Além de trabalhar para o abadono da mutilaçãoo genital, Marliatu Djaló Condé mencionou que o seu comité também trabalha para combater os casamentos infantis, os casamentos forçados, a falta de escolarização das raparigas, o tráfico de crianças, o trabalho infantil, a violênica doméstica, ou seja tudo que viola os direitos e a integridade física e moral das meninas e mulheres.

Parcerias

Embora haja uma parceria do CNAPN com o UNICEF e com a ONG portuguesa P&D FACTOR, Djaló Condé explicou que não é suficiente e que ela gostaria de encontrar mais parceiros para intensificar o trabalho de sensibilização que precisa ser feito na Guiné-Bissau.

Sobre a parceria com o Governo, ela descreveu a participação como indireta e restrita a um financiamento.
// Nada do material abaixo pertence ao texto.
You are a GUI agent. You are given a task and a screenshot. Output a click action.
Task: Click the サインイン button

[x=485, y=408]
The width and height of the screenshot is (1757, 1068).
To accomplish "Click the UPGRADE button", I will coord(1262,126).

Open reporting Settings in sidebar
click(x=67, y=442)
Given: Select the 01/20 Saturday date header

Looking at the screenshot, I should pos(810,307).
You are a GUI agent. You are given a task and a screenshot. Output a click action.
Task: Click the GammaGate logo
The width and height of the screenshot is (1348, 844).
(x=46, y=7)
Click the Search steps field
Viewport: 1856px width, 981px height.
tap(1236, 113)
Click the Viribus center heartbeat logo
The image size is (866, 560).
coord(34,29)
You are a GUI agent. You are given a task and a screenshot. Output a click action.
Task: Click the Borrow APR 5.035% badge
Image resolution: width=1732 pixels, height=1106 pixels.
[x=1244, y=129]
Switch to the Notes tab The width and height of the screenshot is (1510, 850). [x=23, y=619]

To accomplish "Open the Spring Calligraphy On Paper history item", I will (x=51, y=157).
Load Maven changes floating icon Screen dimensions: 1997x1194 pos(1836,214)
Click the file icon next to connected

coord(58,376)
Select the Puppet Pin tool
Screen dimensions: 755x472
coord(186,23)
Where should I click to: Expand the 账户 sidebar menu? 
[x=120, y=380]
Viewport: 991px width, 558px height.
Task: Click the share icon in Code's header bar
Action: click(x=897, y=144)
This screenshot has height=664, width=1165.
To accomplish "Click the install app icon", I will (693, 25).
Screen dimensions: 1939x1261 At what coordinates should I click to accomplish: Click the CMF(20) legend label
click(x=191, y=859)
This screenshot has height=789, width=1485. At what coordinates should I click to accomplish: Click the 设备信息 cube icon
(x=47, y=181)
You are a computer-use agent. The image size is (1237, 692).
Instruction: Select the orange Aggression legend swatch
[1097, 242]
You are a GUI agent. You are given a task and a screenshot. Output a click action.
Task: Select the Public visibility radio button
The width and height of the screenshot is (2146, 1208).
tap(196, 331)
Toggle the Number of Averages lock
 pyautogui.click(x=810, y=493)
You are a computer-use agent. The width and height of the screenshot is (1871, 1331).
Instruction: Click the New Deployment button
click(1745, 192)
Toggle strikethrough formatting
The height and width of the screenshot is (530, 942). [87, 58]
Marliatu Djaló Condé gostaria de ver a participação com o Governo aumentar nos próximos anos, principalmente quando o assunto é ter acesso ao mínimo para poder desempenhar a função que o comité tem na sociedade.

A presidente do CNAPN gostaria que nos próximos anos o Governo ajudasse com o fundo de maneio, uma sede própria para o comité e com a inscrição dos funcionários do Comité Nacional para o Abandono das Práticas Nefastas na função pública.